__DATASET RECORDS__.
▬▬▬

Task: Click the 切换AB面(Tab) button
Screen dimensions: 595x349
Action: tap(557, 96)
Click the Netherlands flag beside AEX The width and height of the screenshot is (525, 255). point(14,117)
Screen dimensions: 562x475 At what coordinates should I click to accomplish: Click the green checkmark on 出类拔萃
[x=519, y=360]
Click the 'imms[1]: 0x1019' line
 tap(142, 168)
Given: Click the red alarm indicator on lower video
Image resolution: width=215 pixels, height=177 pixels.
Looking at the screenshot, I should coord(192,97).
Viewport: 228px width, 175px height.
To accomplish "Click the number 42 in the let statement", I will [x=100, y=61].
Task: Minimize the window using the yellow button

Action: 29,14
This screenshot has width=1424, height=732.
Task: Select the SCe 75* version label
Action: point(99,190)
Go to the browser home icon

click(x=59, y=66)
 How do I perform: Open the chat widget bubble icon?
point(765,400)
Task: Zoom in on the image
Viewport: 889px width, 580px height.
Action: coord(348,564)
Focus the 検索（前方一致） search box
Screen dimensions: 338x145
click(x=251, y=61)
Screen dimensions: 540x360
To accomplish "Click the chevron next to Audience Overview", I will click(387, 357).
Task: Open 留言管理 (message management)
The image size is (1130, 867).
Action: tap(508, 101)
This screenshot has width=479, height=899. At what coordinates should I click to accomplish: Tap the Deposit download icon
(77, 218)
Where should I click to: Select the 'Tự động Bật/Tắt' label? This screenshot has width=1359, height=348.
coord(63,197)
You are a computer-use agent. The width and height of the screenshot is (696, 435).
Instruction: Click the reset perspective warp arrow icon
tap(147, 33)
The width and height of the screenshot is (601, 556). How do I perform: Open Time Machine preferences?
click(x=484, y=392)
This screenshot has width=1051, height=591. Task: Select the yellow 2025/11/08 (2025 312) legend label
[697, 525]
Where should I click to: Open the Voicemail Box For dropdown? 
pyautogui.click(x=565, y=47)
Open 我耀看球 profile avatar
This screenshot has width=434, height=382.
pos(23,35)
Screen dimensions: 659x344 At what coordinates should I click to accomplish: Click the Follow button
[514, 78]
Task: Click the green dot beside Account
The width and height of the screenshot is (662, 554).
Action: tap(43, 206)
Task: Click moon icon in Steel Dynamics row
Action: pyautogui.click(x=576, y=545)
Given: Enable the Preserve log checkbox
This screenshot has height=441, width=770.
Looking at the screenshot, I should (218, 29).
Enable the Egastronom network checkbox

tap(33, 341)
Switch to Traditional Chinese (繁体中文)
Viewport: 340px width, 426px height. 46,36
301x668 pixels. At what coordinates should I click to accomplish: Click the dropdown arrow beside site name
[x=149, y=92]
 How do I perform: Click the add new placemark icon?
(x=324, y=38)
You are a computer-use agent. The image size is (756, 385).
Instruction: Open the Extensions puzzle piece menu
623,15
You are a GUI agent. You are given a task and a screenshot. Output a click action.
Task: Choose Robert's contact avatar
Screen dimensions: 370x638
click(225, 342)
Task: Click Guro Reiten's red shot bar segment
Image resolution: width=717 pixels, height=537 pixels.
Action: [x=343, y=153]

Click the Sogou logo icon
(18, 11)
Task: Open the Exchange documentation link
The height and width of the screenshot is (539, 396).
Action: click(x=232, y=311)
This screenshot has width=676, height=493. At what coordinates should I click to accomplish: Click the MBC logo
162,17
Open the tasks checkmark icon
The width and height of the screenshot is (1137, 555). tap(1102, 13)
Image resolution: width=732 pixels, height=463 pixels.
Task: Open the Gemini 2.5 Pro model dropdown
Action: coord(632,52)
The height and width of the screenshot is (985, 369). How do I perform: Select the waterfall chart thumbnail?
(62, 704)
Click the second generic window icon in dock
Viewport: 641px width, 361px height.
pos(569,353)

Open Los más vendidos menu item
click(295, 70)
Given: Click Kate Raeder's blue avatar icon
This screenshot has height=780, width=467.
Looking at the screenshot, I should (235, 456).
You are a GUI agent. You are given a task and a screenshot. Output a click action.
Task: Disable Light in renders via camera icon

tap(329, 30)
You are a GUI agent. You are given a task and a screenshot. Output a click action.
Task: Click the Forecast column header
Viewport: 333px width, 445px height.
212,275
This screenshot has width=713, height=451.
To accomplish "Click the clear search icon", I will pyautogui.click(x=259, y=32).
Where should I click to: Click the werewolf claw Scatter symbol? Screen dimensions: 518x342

▬▬▬

__HOW TO COMPLETE THIS TASK__. Your task is an exact transcription of every line above.

__RESULT OF THIS TASK__.
Task: Click the 切换AB面(Tab) button
Screen dimensions: 595x349
Action: tap(557, 96)
Click the Netherlands flag beside AEX The width and height of the screenshot is (525, 255). point(14,117)
Screen dimensions: 562x475 At what coordinates should I click to accomplish: Click the green checkmark on 出类拔萃
[x=519, y=360]
Click the 'imms[1]: 0x1019' line
 tap(142, 168)
Given: Click the red alarm indicator on lower video
Image resolution: width=215 pixels, height=177 pixels.
Looking at the screenshot, I should coord(192,97).
Viewport: 228px width, 175px height.
To accomplish "Click the number 42 in the let statement", I will [x=100, y=61].
Task: Minimize the window using the yellow button

Action: 29,14
This screenshot has width=1424, height=732.
Task: Select the SCe 75* version label
Action: point(99,190)
Go to the browser home icon

click(x=59, y=66)
 How do I perform: Open the chat widget bubble icon?
point(765,400)
Task: Zoom in on the image
Viewport: 889px width, 580px height.
Action: coord(348,564)
Focus the 検索（前方一致） search box
Screen dimensions: 338x145
click(x=251, y=61)
Screen dimensions: 540x360
To accomplish "Click the chevron next to Audience Overview", I will click(387, 357).
Task: Open 留言管理 (message management)
The image size is (1130, 867).
Action: tap(508, 101)
This screenshot has width=479, height=899. At what coordinates should I click to accomplish: Tap the Deposit download icon
(77, 218)
Where should I click to: Select the 'Tự động Bật/Tắt' label? This screenshot has width=1359, height=348.
coord(63,197)
You are a computer-use agent. The width and height of the screenshot is (696, 435).
Instruction: Click the reset perspective warp arrow icon
tap(147, 33)
The width and height of the screenshot is (601, 556). How do I perform: Open Time Machine preferences?
click(x=484, y=392)
This screenshot has width=1051, height=591. Task: Select the yellow 2025/11/08 (2025 312) legend label
[697, 525]
Where should I click to: Open the Voicemail Box For dropdown? 
pyautogui.click(x=565, y=47)
Open 我耀看球 profile avatar
This screenshot has width=434, height=382.
pos(23,35)
Screen dimensions: 659x344 At what coordinates should I click to accomplish: Click the Follow button
[514, 78]
Task: Click the green dot beside Account
The width and height of the screenshot is (662, 554).
Action: tap(43, 206)
Task: Click moon icon in Steel Dynamics row
Action: pyautogui.click(x=576, y=545)
Given: Enable the Preserve log checkbox
This screenshot has height=441, width=770.
Looking at the screenshot, I should (218, 29).
Enable the Egastronom network checkbox

tap(33, 341)
Switch to Traditional Chinese (繁体中文)
Viewport: 340px width, 426px height. 46,36
301x668 pixels. At what coordinates should I click to accomplish: Click the dropdown arrow beside site name
[x=149, y=92]
 How do I perform: Click the add new placemark icon?
(x=324, y=38)
You are a computer-use agent. The image size is (756, 385).
Instruction: Open the Extensions puzzle piece menu
623,15
You are a GUI agent. You are given a task and a screenshot. Output a click action.
Task: Choose Robert's contact avatar
Screen dimensions: 370x638
click(225, 342)
Task: Click Guro Reiten's red shot bar segment
Image resolution: width=717 pixels, height=537 pixels.
Action: [x=343, y=153]

Click the Sogou logo icon
(18, 11)
Task: Open the Exchange documentation link
The height and width of the screenshot is (539, 396).
Action: click(x=232, y=311)
This screenshot has width=676, height=493. At what coordinates should I click to accomplish: Click the MBC logo
162,17
Open the tasks checkmark icon
The width and height of the screenshot is (1137, 555). tap(1102, 13)
Image resolution: width=732 pixels, height=463 pixels.
Task: Open the Gemini 2.5 Pro model dropdown
Action: coord(632,52)
The height and width of the screenshot is (985, 369). How do I perform: Select the waterfall chart thumbnail?
(62, 704)
Click the second generic window icon in dock
Viewport: 641px width, 361px height.
pos(569,353)

Open Los más vendidos menu item
click(295, 70)
Given: Click Kate Raeder's blue avatar icon
This screenshot has height=780, width=467.
Looking at the screenshot, I should (235, 456).
You are a GUI agent. You are given a task and a screenshot. Output a click action.
Task: Disable Light in renders via camera icon

tap(329, 30)
You are a GUI agent. You are given a task and a screenshot. Output a click action.
Task: Click the Forecast column header
Viewport: 333px width, 445px height.
212,275
This screenshot has width=713, height=451.
To accomplish "Click the clear search icon", I will pyautogui.click(x=259, y=32).
Where should I click to: Click the werewolf claw Scatter symbol? Screen dimensions: 518x342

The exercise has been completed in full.